To Steam’s credit, many other games I tried out in offline mode did seem to work (though the client itself was a bit flaky in Big Picture mode; though of course, it could have been due an update), but I couldn’t shake the feeling that I was having a much lonelier experience somehow (as Steam puts it, “Friends is not available in offline mode”), despite the fact I spend the vast majority of my time playing single-player games. As such, it became rather difficult to find a game I wanted to play for the sake of playing (and to relieve the general stress of moving).

So it was that I turned to my Gog.com collection instead, wherein lay a number of games that had no knowledge of the outside world in any form. Gog doesn’t have an offline mode, you just have to make sure you’ve actually downloaded the game you want to play before going offline first. Fortunately I make a habit of doing this whenever I get something from Gog, even if I know I probably won’t be playing it any time soon, so I figured the time was right to load up Icewind Dale, a game that I don’t think I ever played to completion.

And then this happened:


I had no choice but to press cancel, which then made this happen:


I thought that perhaps I could move on to Icewind Dale 2, but I was dissuaded by the possibility that I’d be missing some important plot points, or that, having played ID2, there’d be no point going back to play the original. Without a Google/DuckDuckGo to hand, I couldn’t do the proper research.

So I had another look through my collection, this time turning to Mac App Store games (which are all blissfully unaware of the existence of the Internet, and all seemed to run without complaint). The first port of call was to finally tackle Star Wars: Empire At War, a highly-praised strategy set in the pre/post-Jar-Jar Binks universe. It ran perfectly well, I played through the first (of 7) tutorials, but that proved to be too much for my weary brain. This was the point where ordinarily I’d load up a YouTube video of a Let’s Play to get the gist of it, but of course that wasn’t an option.

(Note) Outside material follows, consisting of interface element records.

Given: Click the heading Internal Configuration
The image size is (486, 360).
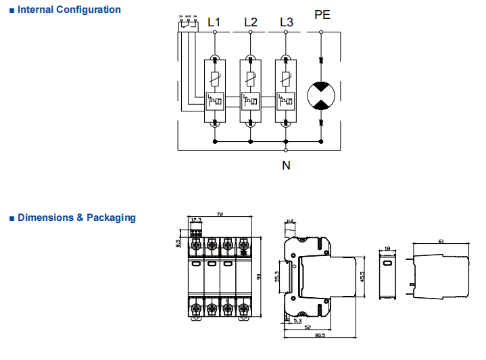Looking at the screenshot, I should (69, 10).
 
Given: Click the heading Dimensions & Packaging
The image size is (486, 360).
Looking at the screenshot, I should (76, 218).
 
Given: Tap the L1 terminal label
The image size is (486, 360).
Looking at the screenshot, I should (214, 22).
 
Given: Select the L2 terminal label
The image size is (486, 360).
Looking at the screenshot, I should (250, 22).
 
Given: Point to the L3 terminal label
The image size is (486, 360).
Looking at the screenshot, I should (286, 22).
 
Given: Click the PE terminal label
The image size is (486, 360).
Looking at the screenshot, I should (322, 14).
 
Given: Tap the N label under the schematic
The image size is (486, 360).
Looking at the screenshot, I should (286, 164).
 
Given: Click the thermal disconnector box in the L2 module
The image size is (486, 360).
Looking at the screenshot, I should (250, 102).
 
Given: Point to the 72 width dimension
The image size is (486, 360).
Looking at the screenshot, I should (220, 214).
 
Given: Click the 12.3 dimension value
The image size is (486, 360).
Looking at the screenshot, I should (197, 220).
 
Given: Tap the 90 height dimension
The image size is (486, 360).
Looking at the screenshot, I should (258, 276).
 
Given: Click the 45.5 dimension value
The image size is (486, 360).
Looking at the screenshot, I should (364, 276).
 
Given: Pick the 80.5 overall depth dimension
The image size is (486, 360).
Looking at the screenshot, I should (320, 335).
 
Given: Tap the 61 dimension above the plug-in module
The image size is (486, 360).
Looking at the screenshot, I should (441, 241).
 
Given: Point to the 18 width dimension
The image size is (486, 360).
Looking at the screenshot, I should (387, 249).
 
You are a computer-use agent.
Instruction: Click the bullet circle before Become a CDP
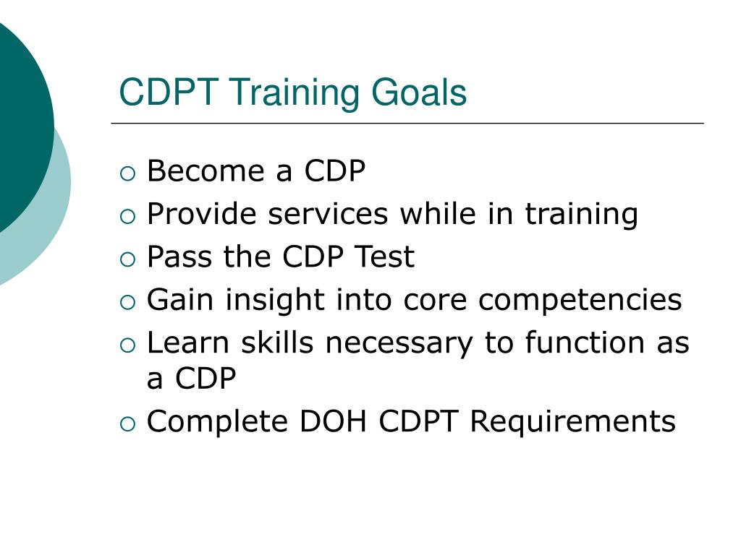(127, 173)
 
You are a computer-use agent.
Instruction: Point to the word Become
(206, 171)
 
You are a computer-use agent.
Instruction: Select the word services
(328, 214)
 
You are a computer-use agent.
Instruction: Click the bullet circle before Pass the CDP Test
(127, 259)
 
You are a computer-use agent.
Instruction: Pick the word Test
(385, 257)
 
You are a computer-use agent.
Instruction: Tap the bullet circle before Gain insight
(127, 303)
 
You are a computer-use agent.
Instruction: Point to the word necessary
(399, 345)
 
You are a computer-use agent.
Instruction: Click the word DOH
(333, 421)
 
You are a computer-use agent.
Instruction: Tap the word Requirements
(573, 423)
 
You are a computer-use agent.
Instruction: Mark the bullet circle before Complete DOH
(127, 423)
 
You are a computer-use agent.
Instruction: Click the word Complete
(217, 423)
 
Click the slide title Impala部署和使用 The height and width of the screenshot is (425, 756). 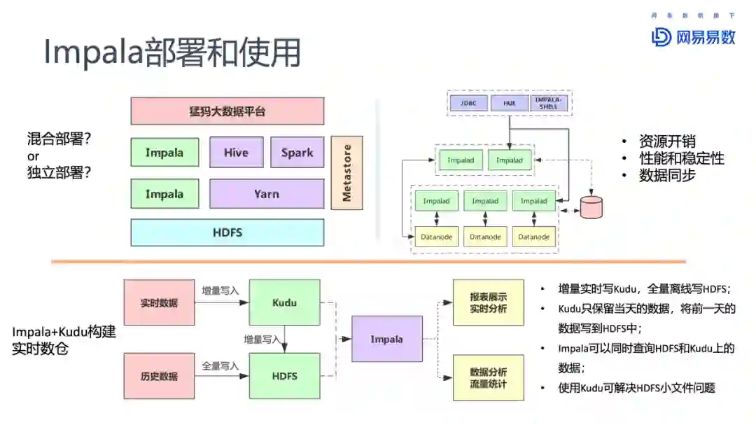[172, 52]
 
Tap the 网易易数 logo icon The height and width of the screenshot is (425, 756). [660, 36]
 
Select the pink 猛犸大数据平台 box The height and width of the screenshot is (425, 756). [227, 111]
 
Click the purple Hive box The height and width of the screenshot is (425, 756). [236, 152]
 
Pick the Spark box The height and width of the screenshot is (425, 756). [297, 152]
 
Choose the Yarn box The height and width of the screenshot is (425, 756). [266, 194]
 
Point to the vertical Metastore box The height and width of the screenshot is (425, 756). [346, 173]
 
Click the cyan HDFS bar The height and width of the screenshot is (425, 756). [227, 232]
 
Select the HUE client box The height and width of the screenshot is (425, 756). [509, 103]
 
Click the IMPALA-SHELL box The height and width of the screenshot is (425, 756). [550, 103]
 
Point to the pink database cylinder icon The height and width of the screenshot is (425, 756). [592, 207]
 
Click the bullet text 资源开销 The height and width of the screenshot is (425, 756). [667, 141]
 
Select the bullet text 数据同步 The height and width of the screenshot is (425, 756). [667, 176]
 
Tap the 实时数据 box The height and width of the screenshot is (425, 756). [159, 303]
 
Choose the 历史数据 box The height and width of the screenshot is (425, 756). [159, 376]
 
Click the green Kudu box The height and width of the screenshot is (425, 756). [284, 302]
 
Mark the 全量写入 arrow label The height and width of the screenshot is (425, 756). [220, 365]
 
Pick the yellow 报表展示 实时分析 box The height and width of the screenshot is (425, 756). [488, 302]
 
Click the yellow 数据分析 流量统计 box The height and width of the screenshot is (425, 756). [488, 377]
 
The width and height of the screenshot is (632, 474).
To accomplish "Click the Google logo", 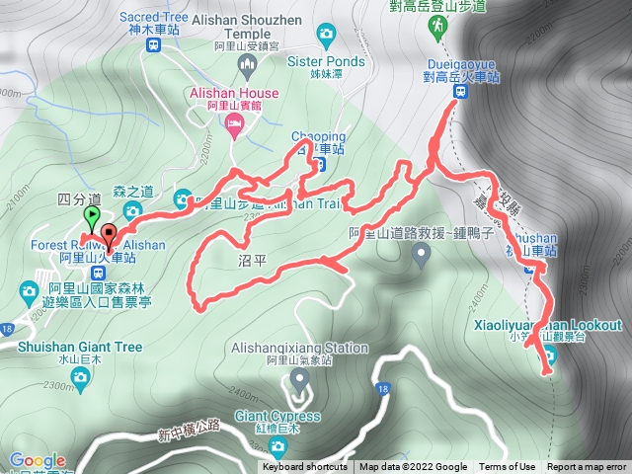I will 38,460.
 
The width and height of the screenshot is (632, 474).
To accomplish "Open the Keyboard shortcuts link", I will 305,467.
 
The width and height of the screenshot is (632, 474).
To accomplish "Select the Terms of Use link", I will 507,467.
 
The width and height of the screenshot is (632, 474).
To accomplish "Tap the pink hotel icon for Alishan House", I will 233,122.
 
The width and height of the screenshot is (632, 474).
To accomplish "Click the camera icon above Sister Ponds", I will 325,37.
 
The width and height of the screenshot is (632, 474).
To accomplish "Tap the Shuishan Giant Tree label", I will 79,348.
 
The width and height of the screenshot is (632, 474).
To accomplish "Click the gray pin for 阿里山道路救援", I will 421,256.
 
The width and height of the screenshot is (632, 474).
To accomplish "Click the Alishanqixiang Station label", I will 299,348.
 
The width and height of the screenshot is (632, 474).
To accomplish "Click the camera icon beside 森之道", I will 131,212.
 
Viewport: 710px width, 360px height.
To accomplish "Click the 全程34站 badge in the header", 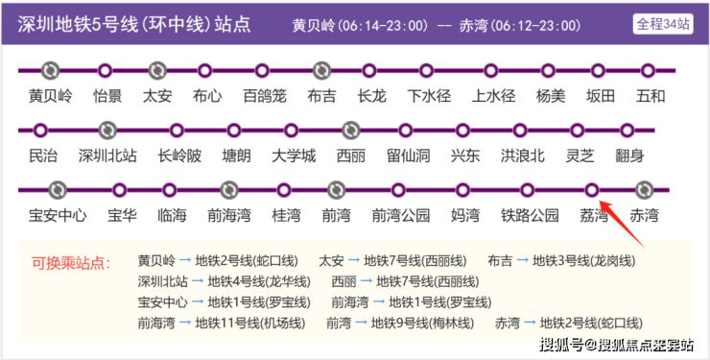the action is [x=663, y=24].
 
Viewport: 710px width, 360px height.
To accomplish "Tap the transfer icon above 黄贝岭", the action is [x=50, y=71].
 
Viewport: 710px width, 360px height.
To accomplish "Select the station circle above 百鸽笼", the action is [x=262, y=71].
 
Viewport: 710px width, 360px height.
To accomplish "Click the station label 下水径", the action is [x=429, y=96].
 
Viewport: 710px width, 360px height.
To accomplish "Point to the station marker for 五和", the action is [x=648, y=71].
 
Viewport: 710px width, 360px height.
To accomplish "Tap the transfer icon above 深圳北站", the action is [x=107, y=131].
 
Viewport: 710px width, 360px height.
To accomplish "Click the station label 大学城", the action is [x=294, y=156].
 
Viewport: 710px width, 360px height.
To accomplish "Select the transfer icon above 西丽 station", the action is [x=350, y=131].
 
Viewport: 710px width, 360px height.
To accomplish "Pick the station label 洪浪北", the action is [x=523, y=156].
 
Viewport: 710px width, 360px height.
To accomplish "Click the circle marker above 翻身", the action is [x=627, y=131].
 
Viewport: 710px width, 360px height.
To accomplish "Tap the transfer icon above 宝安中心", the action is [x=58, y=190].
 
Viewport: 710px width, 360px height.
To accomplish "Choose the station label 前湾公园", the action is [x=401, y=216].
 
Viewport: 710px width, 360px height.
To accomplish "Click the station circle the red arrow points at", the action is [x=591, y=190].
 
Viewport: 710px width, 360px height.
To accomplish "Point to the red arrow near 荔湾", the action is [x=622, y=225].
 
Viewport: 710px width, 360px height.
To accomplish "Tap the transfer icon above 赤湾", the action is [x=644, y=190].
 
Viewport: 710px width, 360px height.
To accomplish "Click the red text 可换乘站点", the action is [x=71, y=263].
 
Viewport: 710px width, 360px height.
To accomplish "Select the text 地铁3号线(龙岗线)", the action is [x=583, y=261].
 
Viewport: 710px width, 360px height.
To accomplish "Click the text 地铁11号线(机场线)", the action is [x=250, y=324].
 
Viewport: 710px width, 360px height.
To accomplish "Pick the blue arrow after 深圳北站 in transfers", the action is [x=198, y=281].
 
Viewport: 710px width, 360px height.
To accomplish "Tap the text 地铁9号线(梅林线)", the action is [x=422, y=324].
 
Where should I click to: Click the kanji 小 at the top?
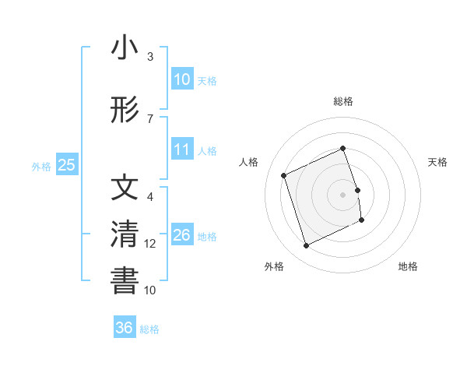[x=125, y=48]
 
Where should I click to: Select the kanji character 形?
[x=125, y=111]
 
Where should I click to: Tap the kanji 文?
[x=125, y=189]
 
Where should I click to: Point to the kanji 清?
[x=125, y=234]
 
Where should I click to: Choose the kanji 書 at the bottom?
[x=125, y=280]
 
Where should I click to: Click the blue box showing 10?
[x=182, y=79]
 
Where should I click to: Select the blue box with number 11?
[x=182, y=150]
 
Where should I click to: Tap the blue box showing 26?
[x=182, y=235]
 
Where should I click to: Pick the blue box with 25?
[x=66, y=165]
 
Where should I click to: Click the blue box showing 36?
[x=125, y=328]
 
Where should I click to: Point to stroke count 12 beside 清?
[x=150, y=244]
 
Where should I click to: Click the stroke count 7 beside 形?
[x=150, y=118]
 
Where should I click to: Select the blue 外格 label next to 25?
[x=41, y=166]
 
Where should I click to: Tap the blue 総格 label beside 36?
[x=149, y=329]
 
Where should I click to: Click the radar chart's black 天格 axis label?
[x=437, y=162]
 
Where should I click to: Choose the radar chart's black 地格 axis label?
[x=408, y=266]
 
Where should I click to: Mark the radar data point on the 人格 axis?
[x=284, y=175]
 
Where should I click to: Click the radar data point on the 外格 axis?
[x=306, y=246]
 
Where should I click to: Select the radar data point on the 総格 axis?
[x=343, y=149]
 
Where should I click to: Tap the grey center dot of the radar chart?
[x=343, y=195]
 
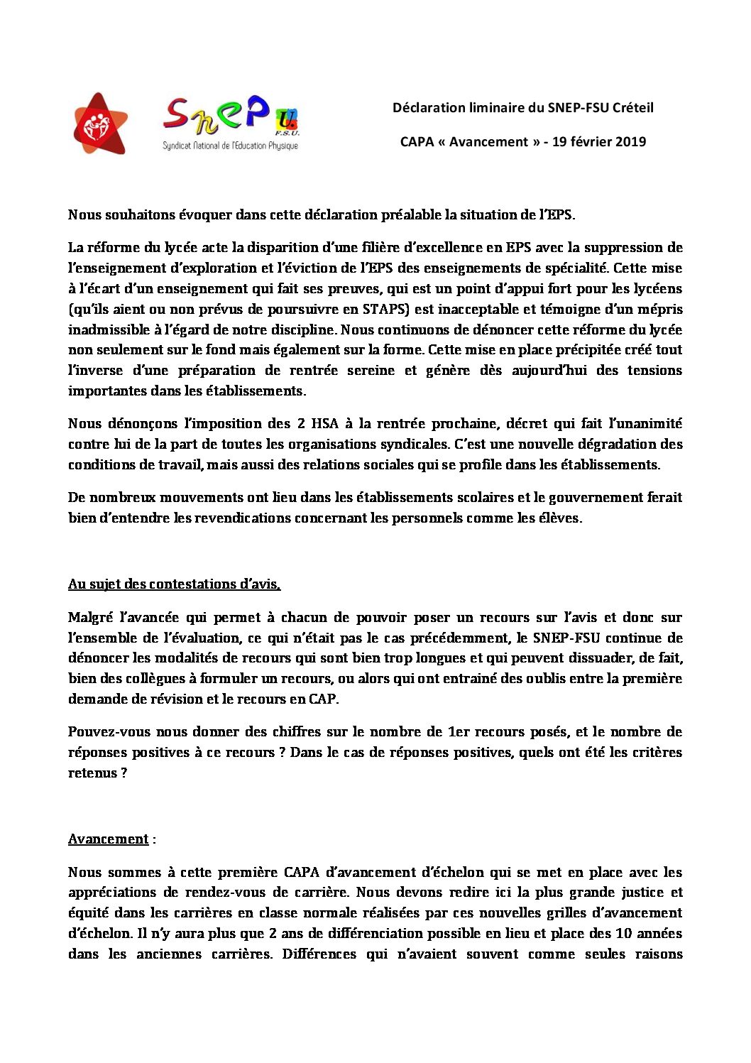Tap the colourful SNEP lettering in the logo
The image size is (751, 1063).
[216, 116]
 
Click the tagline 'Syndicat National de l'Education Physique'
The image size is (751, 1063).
[230, 146]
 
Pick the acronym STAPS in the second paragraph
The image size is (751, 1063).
[383, 309]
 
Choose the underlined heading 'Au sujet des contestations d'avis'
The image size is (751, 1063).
[174, 584]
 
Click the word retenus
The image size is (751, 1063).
[92, 773]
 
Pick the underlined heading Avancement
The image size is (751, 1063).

I returned to the collection, at which point Violett caught my eye. It’s a point-and-click adventure, another one of those games that no-one really bothered to review, despite it getting a fair bit of the spotlight on various store pages when it was released, and seeming to have good production values. I fired it up, and to my chagrin, I realised it had taken me until this point to realise I’d plugged my desktop speakers into the microphone socket of my Mac Pro (professional tip: if you own a Mac Pro circa 2010, keep the box it came in if you ever intend to move it anywhere). OS X is really quiet when you don’t have Skype, Messages, or Mail running, at least that’s my excuse.

Playing a more traditional point-and-click adventure game is actually a great thing to do when the web’s out, as there’s no temptation to look up solutions in a walkthrough, but then on the other hand, if you get stuck there’s not much you can do about it. Despite the game’s built-in help system, I got stuck on the very first screen (where you have to move a paperclip around), and decided to call it a day.

 * Hence no reviews or journals on the site for a while, because for some reason I didn’t plan ahead and schedule one for last week like I normally would.